La cronista si era ritrovata, suo malgrado, coinvolta in una infamante vicenda giudiziaria scaturita da una querela per diffamazione a mezzo stampa presentata dalla presunta vittima a seguito di un articolo in cui la giornalista riferiva di due ordinanze sindacali di sgombero di un immobile storico, di proprietà del Comune di Manfredonia, che l’Ente voleva da tempo ristrutturare e riconsegnare alla fruibilità della cittadinanza, ma che l’artigiano continuava a occupare, senza titolo, con i propri attrezzi da lavoro.
L’uomo aveva negato la notifica di uno dei due provvedimenti amministrativi richiamati in articolo, sostenendo di essersi sentito denigrato da tale addebito. Però mentiva sapendo di mentire. All’esito della disamina, la Procura di Bari non solo aveva avanzato richiesta di archiviazione in merito alla posizione della giornalista, ma aveva ravvisato, nella querela, gli estremi del reato di calunnia nei confronti di quest’ultima. Il fascicolo, pertanto, veniva trasmesso alla Procura di Foggia per competenza territoriale. Grazie all’incisiva indagine difensiva da parte dell’avvocato Pierpaolo Fischetti, difensore della cronista, è stata prodotta la documentazione autentica comprovante la veridicità del contenuto giornalistico e, per contro, la falsità delle affermazioni dell’artigiano.
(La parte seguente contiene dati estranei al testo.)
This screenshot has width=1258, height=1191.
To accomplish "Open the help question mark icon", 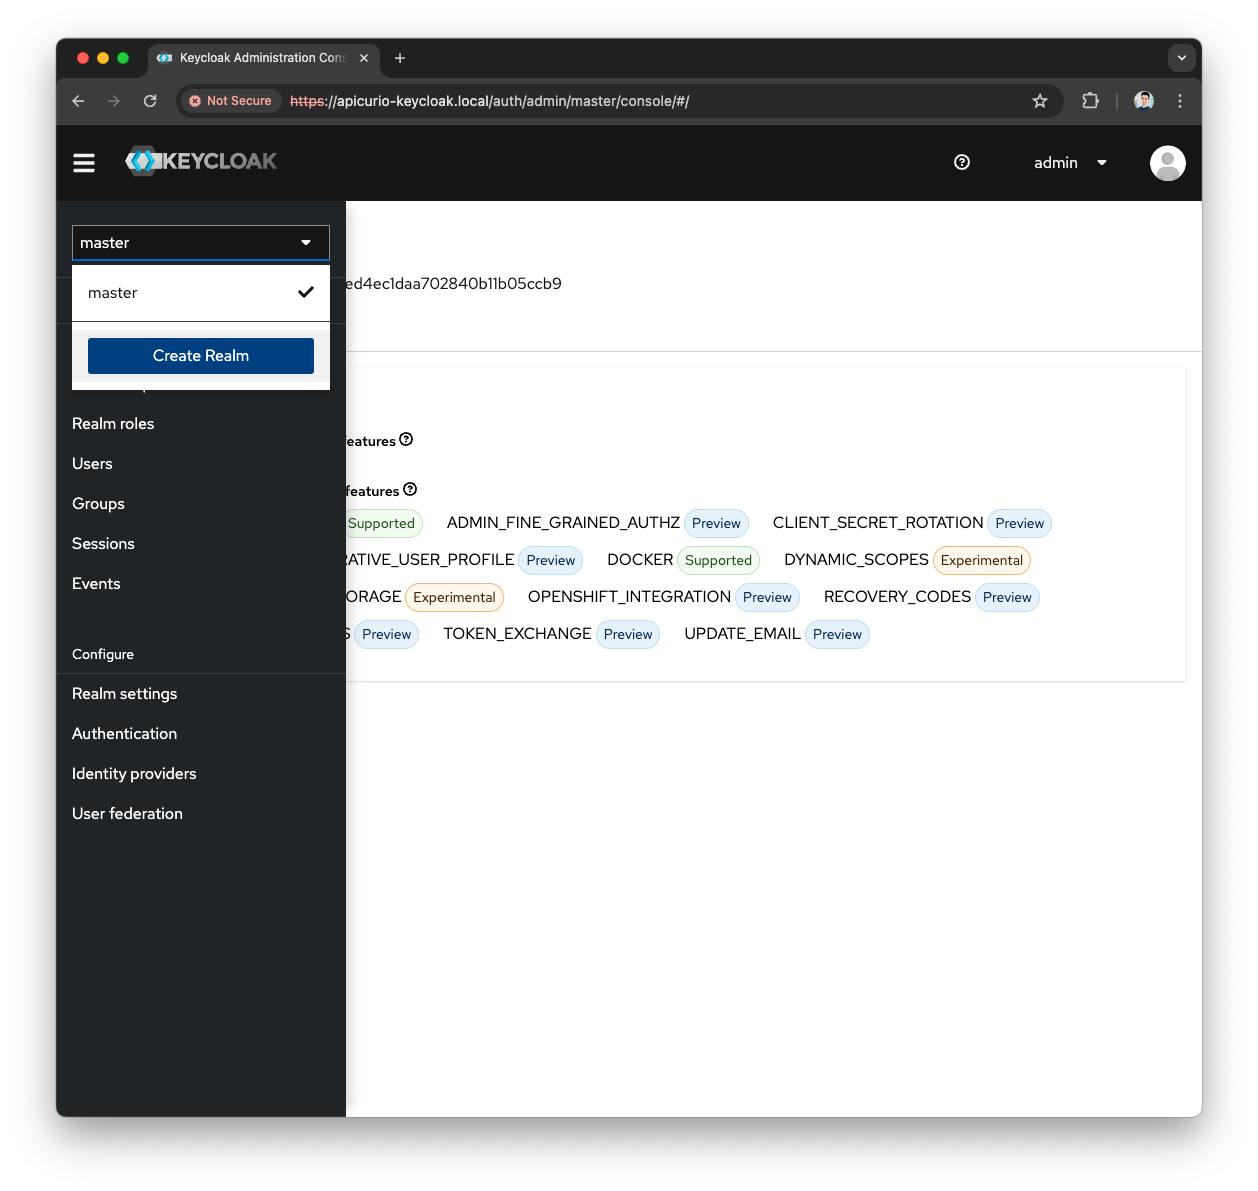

Questa sentenza di colpevolezza è un monito verso quel fenomeno evidenziatosi negli ultimi anni prodotto dal troppo facile ricorso alla querela come strumento per intimidire e perseguitare gli operatori dell’informazione che hanno il difetto di dire la verità, nelle piccole storie del quotidiano come nella cronaca dai più ampi e articolati risvolti.
Tranciante il giudizio del legale: “Assistiamo ormai sempre più sovente all’uso indiscriminato della giustizia per fini strumentali e diametralmente opposti alle finalità che si prefigge tale Istituzione. Il sistema giudiziario è una questione importante, cercare di ingannarlo comporta gravi danni ed è giusto che le conseguenze di un comportamento calunnioso siano duramente represse, come in questo caso. Se a ciò si aggiunge che tali bieche pratiche si escogitino per intimorire la stampa – conclude Fischetti – allora è bene darne maggiore vigore”.